**Provided entries**
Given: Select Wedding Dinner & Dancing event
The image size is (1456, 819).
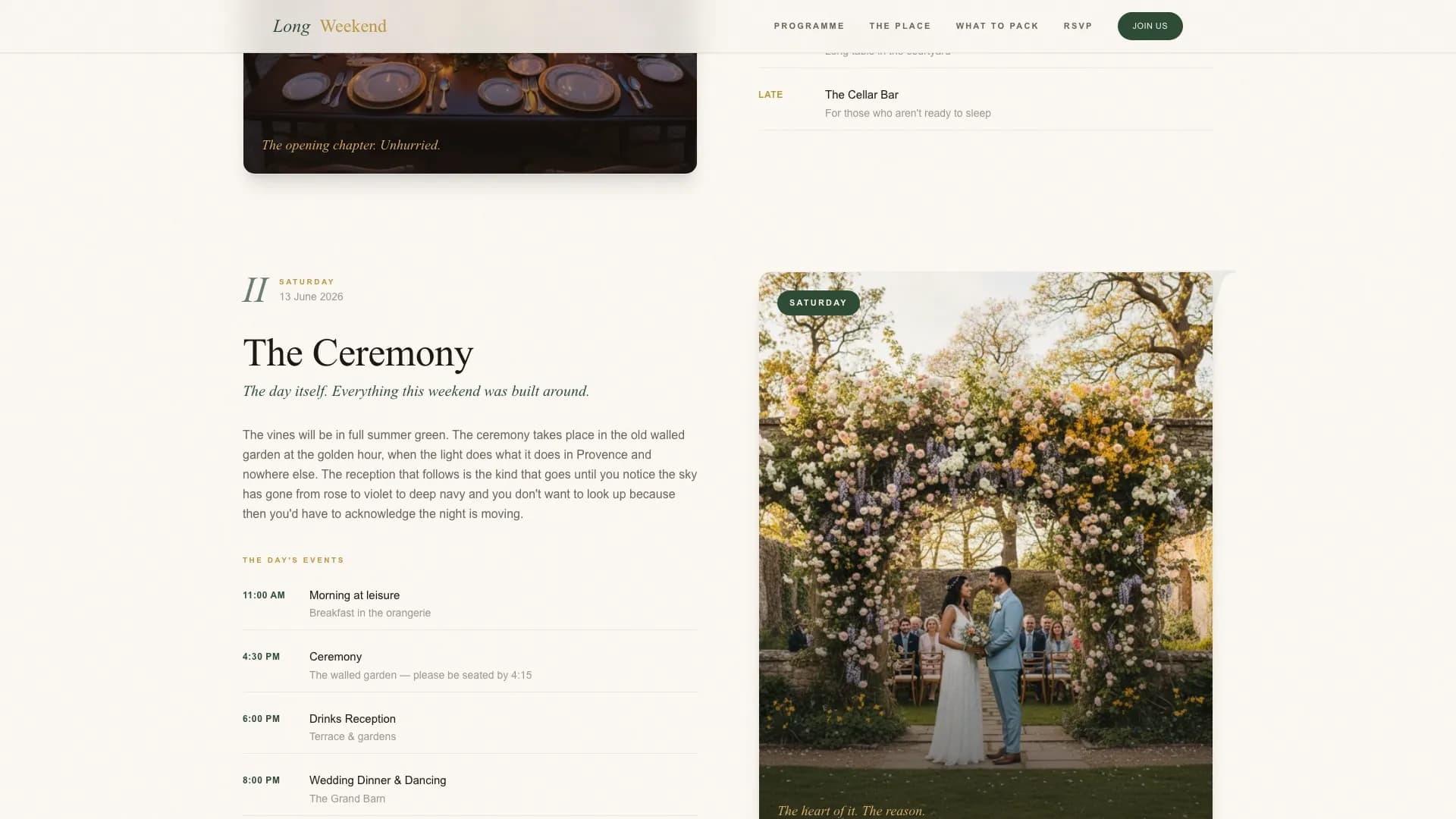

...

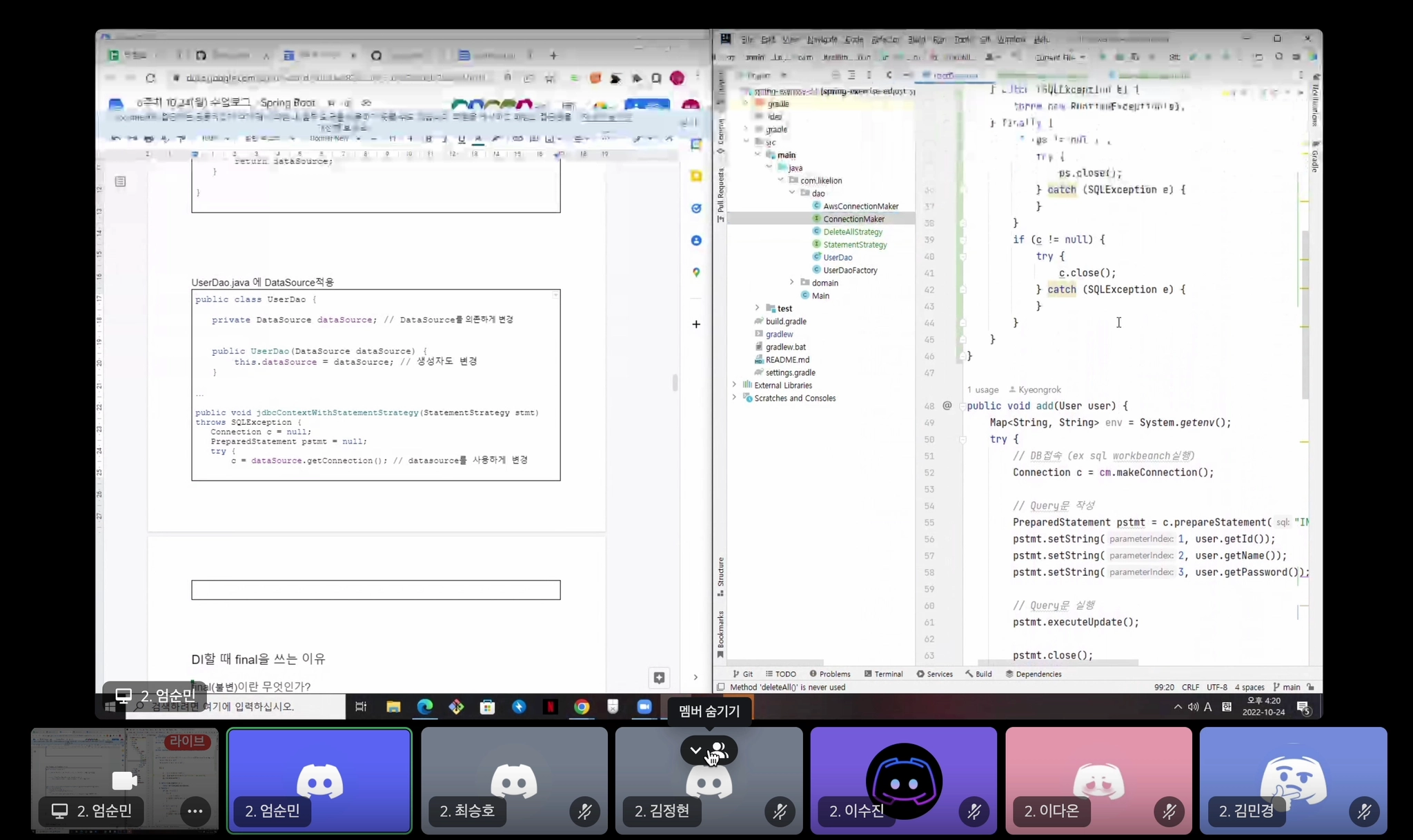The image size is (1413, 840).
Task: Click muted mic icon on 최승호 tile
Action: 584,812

**What is being asked**
What are the lines above, starting at the one with "Given: Select Wedding Dinner & Dancing event" and ending at the one with "The image size is (1456, 819)."? Give them again exactly, and only them.

**Task solution**
Given: Select Wedding Dinner & Dancing event
The image size is (1456, 819).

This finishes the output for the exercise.